Yogyakarta, Indonesia (27/5/2019). As a country which is located above the Indo-Australian Plate Tectonics, Indonesia often experiences earthquakes range from low until destructive ones. This tectonically earthquake is not only the cause of quake Indonesian territory but also volcanoes. Having 127 volcanoes which spread-out all-over Indonesia’s territory, except Kalimantan island, volcanic eruption causes a volcanic earthquake. Reminiscing 13 years of destructive Yogyakarta’s earthquake, UMY welcomes 5 architecture students from Curtin University, Perth, Australia, to do 10 weeks internship at Muhammadiyah Disaster Management Centre (MDMC), Centre for Disaster and Environment Studies, and Muhammadiyah Environmental Council which was held at Postgraduate Meeting Room today.
The welcoming remarks opened by the Executive Director, Cooperation and International Affairs of UMY, Eko Priyo Purnomo, Ph.D. Eko delivered a glance of Indonesian and Yogyakarta-Javanese cultures to equip the students living in Yogyakarta. “Yogyakarta is a very affordable city for the student where everything is cheap”, said Eko.
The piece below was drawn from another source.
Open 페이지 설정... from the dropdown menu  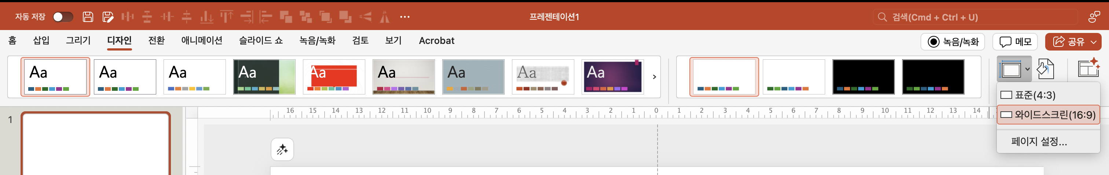click(x=1038, y=141)
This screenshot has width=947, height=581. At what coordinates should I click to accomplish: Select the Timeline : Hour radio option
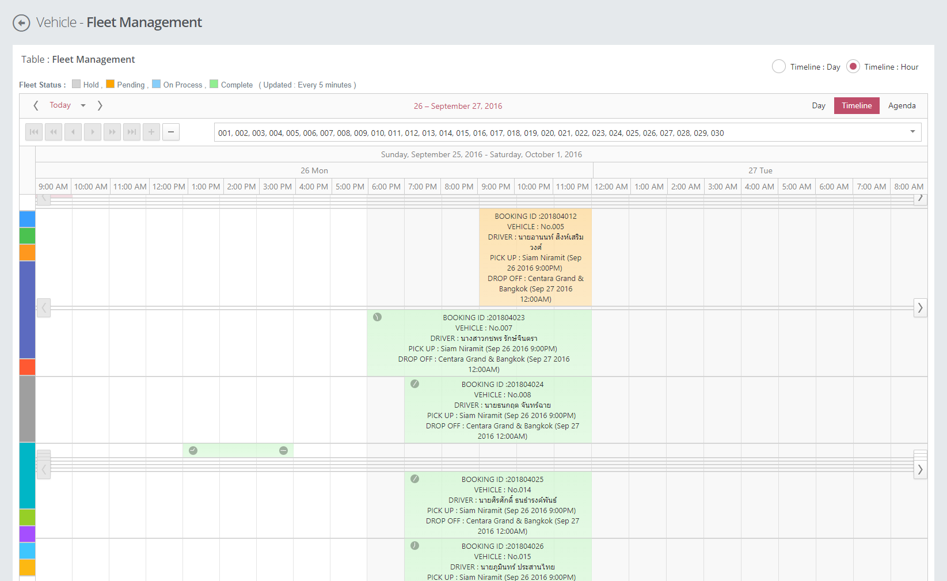[x=853, y=67]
New Colombo Plan offers students the opportunity to engage with academics to contribute and to solve global issues by having exchange ideas and learning new things from mutual cooperation. One of the major environmental issues in Indonesia is its disaster potential. Known for its “Ring of Fire”, Indonesia is undoubtedly fragile for its security in terms of environmental sectors.
Rahmawati Husein, Ph.D, Director for Muhammadiyah Disaster Management Centre, spoke to the students during the session that Muhammadiyah has been doing its best effort to lower the lost from disaster since 1970, even though, MDMC was established in 2010, 9 years ago. She added, “mitigating factors is the important key to minimize the lost whether for life or property”. There are two types of disaster, namely: natural disaster and man-made disaster.
MDMC, as a non-governmental organization, plays an important role to help the government in giving services to the community on how to deal with the disaster. Rahmawati added students are expected to learn how Indonesia has dealt with the disasters both natural and man-made, since long time ago. As architecture students, they can use the knowledge to develop a design which fits on the conditions of Indonesia or every country where disasters potentially occur.
For natural disaster, Yogyakarta has regularly experienced earthquake – as it is located above Earth plates – and volcanic eruption, Dean Jazaul Ichsan, Ph.D of Faculty of Engineering stated. Mount Merapi, one of the most active volcanoes in Indonesia, erupts at least once every 3 years. The last worst eruption was in 2010 where thousands of people lost its life and many properties were collapsed. Not only earthquake and volcanic eruption, but also landslide. Jazaul Ichsan expects students can share how Australia secures its building from disaster potentials. By the end of this programme, both UMY and Curtin University can get mutual benefits and share it to the better life of mankind.